Lasso keeps the pulse by rejecting the request of protesters


Quito. Rivers of protesters increase the pressure in the militarized streets of the capital Quito. The indigenous people and the Ecuadorian government measure forces with no way out yet in sight after 10 days of crisis with protests that leave two dead and dozens injured.

On Wednesday, the Ecuadorian government rejected the indigenous request to repeal the state of exception that governs six of the 24 provinces and the Ecuadorian capital.

Faced with the official refusal, the protest movement returned to the charge to demand a reduction in fuel prices, among other actions that cushion the cost of the basic food basket.

Arriving from various points, about 10,000 indigenous people have been in Quito since Monday. As they go, they burn tires and build barricades with tree trunks. Barbed wire, fences and military protect the presidential headquarters. The city is semi-paralyzed.

The government of President Guillermo Lasso has “hands stained with blood,” launched the indigenous Leonidas Iza, leader of the mobilization, in the face of the repression denounced by the protesters.

Between Monday and Tuesday, two people have died in the midst of the protests, according to the Alliance of Organizations for Human Rights, which also registers 90 injured and 87 detained since June 13. According to the police, there are 101 wounded troops and soldiers.

However, Iza, president of the powerful Confederation of Indigenous Nationalities (Conaie), said that he is willing to “dialogue” without intermediaries and under “oversight” that guarantees “results.”

Crisis

As a starting point, Conaie wants the state of emergency under which the military left the barracks to be lifted and a nightly curfew was decreed in Quito.

But the Government Minister, Francisco Jiménez, was emphatic: “We cannot lift the state of emergency because that is to leave the capital defenseless, and we already know what happened in October 2019 and we are not going to allow it,” he said in an interview. with Teleamazonas.

With the approaches in deadlock, the protests advance in the rest of the country.
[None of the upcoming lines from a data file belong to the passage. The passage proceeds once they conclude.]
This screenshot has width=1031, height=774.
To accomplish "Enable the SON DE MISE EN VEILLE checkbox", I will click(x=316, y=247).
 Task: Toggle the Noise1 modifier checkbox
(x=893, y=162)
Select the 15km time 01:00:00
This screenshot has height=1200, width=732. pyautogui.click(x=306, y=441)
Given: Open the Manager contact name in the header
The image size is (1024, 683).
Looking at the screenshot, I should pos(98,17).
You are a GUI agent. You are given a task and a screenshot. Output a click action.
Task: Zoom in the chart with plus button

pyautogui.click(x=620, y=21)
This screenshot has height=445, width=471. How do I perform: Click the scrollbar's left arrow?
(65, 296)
On Tuesday, an attack on police facilities in the Amazon town of Puyo left one dead and six uniformed men seriously injured, according to the Interior Ministry.

The head of the portfolio, Patricio Carrillo, reported at a press conference that 18 police officers are “disappeared” and three more were “retained” by indigenous people.

We are “too angry with the government,” said Olmedo Ayala, a 42-year-old indigenous man who came to Quito from Cotopaxi province.

Diesel rose 90% and regular gasoline 46% in almost a year, which increased the cost of freight. The indigenous assure that they are harvesting at a loss. Since last October prices have been frozen by social pressure.

After days of protests, with roadblocks and mobilizations, there is beginning to be a shortage of supplies, while the cry resounds in the streets: “Lasso out, out!”